-- Selected passage --
# 2002 dodge ram 1500 fuse box



## tazzzman

anyone know if there is two fuse panels got a problem with running light , thought their would be second one under the dash or on the drivers side of dash , but i read somwhere that it was on the passanger side but can`t seem to fine it .


----------



## polockpete40

tazzzman said:


> anyone know if there is two fuse panels got a problem with running light , thought their would be second one under the dash or on the drivers side of dash , but i read somwhere that it was on the passanger side but can`t seem to fine it .



I am working on a 1500 right now no runing lights. was told the fuse box was bad. Not sure where to go from here any help.

Peteray:


----------



## ChevySexton

There is no secondary fuse panal on the 2002 Dodge Ram 1500 just the one located under the hood.

Chevy


----------



## taylor44

I have a 02 ram with this same problem.... I am down to the fuse box as well... Dodge dealer wants $852.16 for a new one -- apparently you also have to get the wire harness.. Where did you guys find one at?? I have quickly tried a couple of junkyards here in Indy with no luck yet...

Thanks!


----------



## BUDFAN8

try www.junkyarddog.com you may get lucky and find one reasonable. only problem will be if its bad you will have to ship it back to where it came from.

Bud.


----------



## tazzzman

well got mine working with a switch . seems that the ground in the fuse box was bad so i just ran a ground wier to to a switch and back to the relay and light are back on !! hope this helps for me 99 cent switch is better then 7 or $800 fuse box , hope it lasts till theres a recall haha! cheers


----------



## vvvbn666

tazzzman said:


> anyone know if there is two fuse panels got a problem with running light , thought their would be second one under the dash or on the drivers side of dash , but i read somwhere that it was on the passanger side but can`t seem to fine it .


there is none ...i have a 2002 with same prob at a verey good shop and the problem is as follows...silver box attached to fuse box....front control mod its called.....it goes back. also if it trips ur checkengine light with code 1491 or something like that saying eather ac relay or emmish that means the fuse obx itself is fried. i have owend my dodge 4 days and already willing to burn it for the insurance money.


----------



## Basementgeek

vvvbn666 

I sure hope they have their problem sorted out since it was over a year ago.

BG


----------

-- Given data --
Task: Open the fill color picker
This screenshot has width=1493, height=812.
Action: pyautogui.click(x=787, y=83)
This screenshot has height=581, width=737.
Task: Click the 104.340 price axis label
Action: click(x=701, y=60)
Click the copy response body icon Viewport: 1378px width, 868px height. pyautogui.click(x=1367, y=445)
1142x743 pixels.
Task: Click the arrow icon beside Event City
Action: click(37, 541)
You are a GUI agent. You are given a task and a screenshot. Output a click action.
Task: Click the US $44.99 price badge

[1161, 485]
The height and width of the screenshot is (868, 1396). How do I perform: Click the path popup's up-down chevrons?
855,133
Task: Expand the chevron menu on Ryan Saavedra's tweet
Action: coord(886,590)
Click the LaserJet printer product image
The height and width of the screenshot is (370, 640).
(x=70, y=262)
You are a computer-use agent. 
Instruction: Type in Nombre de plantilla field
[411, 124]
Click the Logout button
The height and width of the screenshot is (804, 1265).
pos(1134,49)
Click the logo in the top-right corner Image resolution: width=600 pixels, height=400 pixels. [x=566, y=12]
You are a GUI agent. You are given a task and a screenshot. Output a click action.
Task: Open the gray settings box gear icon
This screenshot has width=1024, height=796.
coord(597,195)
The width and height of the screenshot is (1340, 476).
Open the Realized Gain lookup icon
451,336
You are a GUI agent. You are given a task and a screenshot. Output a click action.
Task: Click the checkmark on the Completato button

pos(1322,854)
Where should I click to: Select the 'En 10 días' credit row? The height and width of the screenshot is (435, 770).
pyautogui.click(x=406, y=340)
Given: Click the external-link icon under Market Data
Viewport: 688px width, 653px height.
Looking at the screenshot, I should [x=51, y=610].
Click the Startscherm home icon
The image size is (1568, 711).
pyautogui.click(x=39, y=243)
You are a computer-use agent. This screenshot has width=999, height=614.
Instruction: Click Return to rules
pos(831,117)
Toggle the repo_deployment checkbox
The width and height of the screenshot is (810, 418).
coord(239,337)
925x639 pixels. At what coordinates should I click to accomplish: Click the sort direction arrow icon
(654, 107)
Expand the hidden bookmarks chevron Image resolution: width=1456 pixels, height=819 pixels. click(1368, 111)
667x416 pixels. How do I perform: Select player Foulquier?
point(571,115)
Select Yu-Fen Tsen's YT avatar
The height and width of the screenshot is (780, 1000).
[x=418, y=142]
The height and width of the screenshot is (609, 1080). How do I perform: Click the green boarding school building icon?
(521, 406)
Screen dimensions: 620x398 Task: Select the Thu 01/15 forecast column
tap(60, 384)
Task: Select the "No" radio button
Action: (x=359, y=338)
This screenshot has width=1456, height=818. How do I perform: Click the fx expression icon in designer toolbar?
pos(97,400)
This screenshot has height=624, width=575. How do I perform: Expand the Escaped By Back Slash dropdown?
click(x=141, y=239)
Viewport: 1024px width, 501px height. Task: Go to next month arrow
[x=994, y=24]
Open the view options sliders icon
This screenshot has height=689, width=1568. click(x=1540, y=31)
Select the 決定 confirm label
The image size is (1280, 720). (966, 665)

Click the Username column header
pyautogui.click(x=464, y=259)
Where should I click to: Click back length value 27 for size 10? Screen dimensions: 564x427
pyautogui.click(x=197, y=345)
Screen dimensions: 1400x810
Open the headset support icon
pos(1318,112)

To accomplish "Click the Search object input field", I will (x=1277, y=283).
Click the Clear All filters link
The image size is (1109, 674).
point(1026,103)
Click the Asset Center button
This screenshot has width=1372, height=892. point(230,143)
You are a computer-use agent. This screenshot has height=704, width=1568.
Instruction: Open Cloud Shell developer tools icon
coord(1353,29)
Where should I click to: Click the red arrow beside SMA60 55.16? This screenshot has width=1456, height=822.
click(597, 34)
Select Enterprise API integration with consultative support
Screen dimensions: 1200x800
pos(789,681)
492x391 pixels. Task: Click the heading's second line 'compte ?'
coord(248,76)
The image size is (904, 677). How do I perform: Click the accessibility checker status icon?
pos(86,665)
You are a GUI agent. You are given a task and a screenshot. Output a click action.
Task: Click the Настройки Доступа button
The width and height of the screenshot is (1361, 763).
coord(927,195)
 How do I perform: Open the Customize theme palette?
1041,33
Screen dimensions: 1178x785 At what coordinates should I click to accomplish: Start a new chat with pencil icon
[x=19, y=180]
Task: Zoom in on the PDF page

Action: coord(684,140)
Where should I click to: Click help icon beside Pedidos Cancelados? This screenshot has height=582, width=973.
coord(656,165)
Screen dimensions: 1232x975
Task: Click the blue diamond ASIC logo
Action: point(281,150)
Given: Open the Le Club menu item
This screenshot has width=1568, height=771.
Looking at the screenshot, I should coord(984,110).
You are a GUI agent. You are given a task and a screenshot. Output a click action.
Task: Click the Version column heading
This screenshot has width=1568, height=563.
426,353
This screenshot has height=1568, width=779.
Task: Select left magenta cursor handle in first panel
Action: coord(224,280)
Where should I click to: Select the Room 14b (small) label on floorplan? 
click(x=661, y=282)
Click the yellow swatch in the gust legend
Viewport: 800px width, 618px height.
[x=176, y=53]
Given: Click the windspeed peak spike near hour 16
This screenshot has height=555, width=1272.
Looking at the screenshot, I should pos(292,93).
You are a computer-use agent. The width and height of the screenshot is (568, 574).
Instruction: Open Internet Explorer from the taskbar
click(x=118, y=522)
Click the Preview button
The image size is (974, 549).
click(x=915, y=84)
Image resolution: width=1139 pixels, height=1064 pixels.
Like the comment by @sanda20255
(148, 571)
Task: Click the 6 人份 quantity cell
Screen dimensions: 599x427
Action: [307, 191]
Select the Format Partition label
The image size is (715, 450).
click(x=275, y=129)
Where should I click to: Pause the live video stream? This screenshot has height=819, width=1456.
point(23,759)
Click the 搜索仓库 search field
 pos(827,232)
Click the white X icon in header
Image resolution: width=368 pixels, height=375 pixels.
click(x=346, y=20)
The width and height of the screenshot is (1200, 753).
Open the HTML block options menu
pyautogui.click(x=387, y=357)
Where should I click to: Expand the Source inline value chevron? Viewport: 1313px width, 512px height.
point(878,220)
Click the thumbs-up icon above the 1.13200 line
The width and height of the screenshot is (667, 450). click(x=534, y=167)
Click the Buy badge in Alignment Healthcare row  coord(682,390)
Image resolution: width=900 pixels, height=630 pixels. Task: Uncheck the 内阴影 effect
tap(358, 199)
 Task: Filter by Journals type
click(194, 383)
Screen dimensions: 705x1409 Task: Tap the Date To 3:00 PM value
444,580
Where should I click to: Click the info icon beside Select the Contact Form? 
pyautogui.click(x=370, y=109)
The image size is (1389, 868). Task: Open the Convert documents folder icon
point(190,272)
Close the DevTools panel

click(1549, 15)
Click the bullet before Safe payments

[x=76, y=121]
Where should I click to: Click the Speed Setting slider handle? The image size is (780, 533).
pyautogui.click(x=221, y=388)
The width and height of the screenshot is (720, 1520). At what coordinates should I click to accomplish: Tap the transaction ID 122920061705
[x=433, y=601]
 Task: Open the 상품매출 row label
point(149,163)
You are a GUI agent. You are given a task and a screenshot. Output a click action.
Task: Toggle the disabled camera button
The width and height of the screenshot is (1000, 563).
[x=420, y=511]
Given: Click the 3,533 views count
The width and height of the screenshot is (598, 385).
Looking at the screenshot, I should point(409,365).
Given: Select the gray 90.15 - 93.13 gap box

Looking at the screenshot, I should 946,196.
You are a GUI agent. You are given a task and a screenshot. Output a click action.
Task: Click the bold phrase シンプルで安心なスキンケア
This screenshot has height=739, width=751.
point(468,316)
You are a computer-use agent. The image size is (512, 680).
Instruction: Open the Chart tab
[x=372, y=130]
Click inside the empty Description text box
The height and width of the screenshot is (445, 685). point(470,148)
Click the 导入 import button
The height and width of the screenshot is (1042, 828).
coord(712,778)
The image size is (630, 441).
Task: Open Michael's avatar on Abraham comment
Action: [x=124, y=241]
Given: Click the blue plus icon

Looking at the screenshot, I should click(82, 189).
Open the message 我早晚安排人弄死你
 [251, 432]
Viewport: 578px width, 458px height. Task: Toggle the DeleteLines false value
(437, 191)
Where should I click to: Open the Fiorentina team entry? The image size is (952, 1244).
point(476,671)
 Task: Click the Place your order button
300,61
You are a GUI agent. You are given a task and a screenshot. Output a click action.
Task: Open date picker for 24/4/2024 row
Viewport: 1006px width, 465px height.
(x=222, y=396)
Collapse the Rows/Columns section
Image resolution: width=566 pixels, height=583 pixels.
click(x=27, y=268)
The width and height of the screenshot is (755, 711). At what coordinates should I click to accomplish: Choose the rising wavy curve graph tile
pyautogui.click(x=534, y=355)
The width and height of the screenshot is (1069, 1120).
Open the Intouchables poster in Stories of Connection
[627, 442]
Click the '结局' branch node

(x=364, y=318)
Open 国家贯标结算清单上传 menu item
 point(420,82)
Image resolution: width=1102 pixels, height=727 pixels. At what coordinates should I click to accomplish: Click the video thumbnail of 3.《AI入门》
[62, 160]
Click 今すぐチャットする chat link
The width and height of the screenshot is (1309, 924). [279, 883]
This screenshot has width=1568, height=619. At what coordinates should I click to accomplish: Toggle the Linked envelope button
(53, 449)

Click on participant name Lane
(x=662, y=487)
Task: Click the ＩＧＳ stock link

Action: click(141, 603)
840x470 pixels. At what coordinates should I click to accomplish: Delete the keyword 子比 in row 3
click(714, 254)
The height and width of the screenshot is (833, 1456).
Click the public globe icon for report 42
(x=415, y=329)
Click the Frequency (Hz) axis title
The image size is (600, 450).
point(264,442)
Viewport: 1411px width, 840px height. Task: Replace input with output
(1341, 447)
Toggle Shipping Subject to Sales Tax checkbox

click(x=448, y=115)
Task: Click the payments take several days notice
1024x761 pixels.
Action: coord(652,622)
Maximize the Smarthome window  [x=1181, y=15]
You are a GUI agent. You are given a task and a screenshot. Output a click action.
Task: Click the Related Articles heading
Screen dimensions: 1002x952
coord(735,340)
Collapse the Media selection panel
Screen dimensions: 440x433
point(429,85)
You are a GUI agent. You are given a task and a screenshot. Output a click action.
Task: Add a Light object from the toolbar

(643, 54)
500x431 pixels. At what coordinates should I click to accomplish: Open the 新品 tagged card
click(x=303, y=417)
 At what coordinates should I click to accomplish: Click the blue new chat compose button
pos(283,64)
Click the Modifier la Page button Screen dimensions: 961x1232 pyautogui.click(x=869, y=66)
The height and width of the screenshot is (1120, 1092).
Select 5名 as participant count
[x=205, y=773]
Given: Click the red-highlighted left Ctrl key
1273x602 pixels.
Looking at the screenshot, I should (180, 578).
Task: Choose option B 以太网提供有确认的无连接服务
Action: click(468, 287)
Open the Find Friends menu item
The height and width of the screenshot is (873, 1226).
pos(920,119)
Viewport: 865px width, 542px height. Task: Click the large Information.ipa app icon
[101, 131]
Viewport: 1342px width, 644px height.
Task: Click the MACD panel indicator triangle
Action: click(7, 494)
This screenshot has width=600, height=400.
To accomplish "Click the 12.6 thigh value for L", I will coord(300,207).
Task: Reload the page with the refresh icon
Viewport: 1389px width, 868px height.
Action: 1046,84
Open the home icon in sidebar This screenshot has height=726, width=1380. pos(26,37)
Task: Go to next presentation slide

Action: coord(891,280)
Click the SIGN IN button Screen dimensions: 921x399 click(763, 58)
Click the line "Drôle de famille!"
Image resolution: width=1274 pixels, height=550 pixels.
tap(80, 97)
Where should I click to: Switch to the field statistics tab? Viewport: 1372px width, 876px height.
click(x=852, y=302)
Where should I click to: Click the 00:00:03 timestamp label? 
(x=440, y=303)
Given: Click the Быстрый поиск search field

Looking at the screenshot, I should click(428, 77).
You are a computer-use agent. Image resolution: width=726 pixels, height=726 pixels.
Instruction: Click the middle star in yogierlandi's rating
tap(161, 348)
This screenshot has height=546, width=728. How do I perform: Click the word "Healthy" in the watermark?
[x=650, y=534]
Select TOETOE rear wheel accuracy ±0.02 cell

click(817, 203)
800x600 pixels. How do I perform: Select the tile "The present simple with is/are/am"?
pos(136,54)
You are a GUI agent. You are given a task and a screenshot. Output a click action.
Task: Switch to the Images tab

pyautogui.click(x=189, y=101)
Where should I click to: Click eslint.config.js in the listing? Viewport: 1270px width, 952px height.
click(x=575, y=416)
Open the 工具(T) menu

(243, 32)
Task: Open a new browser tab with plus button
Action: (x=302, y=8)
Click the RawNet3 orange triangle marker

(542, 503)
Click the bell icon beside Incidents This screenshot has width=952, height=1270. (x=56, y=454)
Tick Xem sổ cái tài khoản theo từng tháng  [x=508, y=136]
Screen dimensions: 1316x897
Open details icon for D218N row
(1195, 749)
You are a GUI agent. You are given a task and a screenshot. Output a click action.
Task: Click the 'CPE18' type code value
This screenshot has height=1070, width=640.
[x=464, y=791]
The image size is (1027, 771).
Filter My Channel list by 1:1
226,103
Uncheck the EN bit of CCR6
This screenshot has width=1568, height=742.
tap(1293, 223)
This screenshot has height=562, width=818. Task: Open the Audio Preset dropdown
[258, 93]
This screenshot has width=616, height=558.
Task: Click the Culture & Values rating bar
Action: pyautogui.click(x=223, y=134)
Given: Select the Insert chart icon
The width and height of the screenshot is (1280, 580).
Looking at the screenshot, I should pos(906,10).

-- Directions --
**A)** Please write out the part of the fuse box thread starting with "## taylor44" and going on through "no luck yet...".
**B)** In the fuse box thread, how much did the Dodge dealer ask for a new fuse box?
**C)** List each distinct username that heads a post in the fuse box thread.
The rows aren't needed for anything here.

-- Exercise responses --
**A)**
## taylor44

I have a 02 ram with this same problem.... I am down to the fuse box as well... Dodge dealer wants $852.16 for a new one -- apparently you also have to get the wire harness.. Where did you guys find one at?? I have quickly tried a couple of junkyards here in Indy with no luck yet...

**B)** $852.16

**C)**
tazzzman
polockpete40
ChevySexton
taylor44
BUDFAN8
vvvbn666
Basementgeek